For the first time, the Rembau Times is predicting that the Malaysian Ringgit is set to soar in 2018.
This is largely due to on the back of a massive increase in the current account balance due to soaring LNG prices, better than expected public sector fiscal position and the moderately well economic growth in the country.’
LNG prices which were trading around USD 5 to 6 MMBtu a year ago have more than doubled due to recent clean energy policies enacted by the Chinese Government. As one of the world’s largest LNG exporters, Malaysia stands to benefit to the tune of about RM 30 to RM 40 billion a year.

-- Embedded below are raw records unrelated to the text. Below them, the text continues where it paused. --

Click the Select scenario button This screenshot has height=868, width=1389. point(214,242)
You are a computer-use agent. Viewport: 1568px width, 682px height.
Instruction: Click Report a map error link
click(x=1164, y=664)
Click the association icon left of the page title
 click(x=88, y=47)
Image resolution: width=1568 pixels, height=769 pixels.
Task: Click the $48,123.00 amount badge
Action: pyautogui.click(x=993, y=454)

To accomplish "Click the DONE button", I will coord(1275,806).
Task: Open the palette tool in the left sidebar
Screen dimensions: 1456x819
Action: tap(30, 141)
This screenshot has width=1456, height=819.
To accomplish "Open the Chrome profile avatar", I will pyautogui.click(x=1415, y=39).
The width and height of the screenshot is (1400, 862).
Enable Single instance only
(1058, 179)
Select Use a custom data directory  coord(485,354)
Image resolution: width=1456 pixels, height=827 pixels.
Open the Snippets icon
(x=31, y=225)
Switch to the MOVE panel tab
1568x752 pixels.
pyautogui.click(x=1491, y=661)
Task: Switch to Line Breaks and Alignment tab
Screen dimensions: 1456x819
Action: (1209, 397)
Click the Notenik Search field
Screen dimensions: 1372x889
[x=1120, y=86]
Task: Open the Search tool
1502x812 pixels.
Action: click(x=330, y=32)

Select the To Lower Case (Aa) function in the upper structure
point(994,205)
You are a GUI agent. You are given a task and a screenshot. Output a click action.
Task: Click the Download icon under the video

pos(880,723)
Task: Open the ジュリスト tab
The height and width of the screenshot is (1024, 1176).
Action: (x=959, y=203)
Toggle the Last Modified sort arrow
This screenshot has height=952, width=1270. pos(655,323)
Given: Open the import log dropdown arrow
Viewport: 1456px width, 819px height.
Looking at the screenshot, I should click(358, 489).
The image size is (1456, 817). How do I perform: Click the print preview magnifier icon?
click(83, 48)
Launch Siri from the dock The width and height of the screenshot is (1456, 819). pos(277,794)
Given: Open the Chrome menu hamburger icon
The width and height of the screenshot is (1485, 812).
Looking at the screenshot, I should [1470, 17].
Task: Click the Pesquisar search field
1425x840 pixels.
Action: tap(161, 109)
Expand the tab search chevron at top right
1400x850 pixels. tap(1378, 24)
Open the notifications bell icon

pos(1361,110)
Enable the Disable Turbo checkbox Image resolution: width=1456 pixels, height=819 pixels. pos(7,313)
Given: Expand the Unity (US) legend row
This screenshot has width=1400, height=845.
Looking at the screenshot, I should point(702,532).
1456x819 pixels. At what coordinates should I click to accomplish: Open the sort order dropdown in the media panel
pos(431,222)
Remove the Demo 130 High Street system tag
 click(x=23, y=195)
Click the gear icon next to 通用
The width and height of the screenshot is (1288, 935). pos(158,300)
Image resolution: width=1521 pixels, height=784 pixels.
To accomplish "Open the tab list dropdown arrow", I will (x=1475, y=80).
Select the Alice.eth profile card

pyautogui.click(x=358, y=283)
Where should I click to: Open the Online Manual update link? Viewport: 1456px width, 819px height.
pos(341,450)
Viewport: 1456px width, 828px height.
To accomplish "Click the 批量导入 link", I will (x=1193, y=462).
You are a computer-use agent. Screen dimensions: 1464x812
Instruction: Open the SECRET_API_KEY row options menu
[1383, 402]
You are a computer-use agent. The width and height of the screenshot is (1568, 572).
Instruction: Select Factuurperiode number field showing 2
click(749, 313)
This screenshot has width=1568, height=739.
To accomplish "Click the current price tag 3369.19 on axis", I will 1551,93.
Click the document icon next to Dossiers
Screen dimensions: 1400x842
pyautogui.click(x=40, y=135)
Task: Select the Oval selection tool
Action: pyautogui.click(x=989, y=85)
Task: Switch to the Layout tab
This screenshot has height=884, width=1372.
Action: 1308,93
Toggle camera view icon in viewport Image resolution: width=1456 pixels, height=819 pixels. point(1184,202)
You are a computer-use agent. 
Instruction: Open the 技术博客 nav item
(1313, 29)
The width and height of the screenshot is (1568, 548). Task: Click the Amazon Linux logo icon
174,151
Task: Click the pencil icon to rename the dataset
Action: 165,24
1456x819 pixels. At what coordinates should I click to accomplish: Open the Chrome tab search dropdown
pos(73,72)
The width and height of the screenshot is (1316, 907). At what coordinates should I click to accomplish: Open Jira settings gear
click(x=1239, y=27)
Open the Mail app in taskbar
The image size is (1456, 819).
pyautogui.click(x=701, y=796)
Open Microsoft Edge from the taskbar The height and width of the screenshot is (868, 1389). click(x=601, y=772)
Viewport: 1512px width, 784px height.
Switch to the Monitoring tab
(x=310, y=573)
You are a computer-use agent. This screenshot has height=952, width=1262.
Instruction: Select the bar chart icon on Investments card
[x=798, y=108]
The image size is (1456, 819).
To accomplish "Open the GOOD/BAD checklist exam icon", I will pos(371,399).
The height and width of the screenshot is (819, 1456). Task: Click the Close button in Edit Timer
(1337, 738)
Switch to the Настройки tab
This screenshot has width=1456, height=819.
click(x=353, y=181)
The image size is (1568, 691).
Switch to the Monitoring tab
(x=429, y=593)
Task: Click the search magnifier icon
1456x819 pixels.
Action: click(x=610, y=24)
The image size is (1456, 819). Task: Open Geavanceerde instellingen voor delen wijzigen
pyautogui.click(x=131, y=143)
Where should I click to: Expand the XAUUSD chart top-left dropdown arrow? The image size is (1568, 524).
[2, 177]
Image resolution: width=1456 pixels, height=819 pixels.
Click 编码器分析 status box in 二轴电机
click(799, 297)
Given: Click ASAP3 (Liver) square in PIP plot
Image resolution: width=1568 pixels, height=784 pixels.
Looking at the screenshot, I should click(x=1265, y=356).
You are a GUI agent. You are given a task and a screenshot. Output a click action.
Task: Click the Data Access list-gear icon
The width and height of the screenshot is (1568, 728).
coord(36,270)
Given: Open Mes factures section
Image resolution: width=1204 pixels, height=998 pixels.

It is worth taking note that with the strong personal bonds between Prime Minister Najib Tun Razak and Chinese President Xi Jinping, not only Malaysia has benefited from direct external trade policies, the country has also reaped the benefit of domestically orientated policies in China.
The direct impact of this is to improve the country’s current account balance, which was hovering at recent multi year lows. Additionally, this will boost Petronas revenue and profits, which will allow the country’s national oil company to boost its dividend it has committed to the Government. Yet another tailwind that will boost the Ringgit is the better than expected results from the electric and electronics sector driven by strong global demand for connected devices, smartphones and other electronic gadgets.
With this glowing economic outlook, Malaysia should witness a surge in portfolio investment especially from funds seeking higher yield in emerging markets. Bond funds could anticipate a 10% gain in the currency on top of a 3 to 5% interest rate differential from Eurozone debt market.
The Rembau Times is predicting that the USD/MYR to break through to RM 3.80 and the SGD/MYR to break through RM 2.70 within the first 3 months of 2018.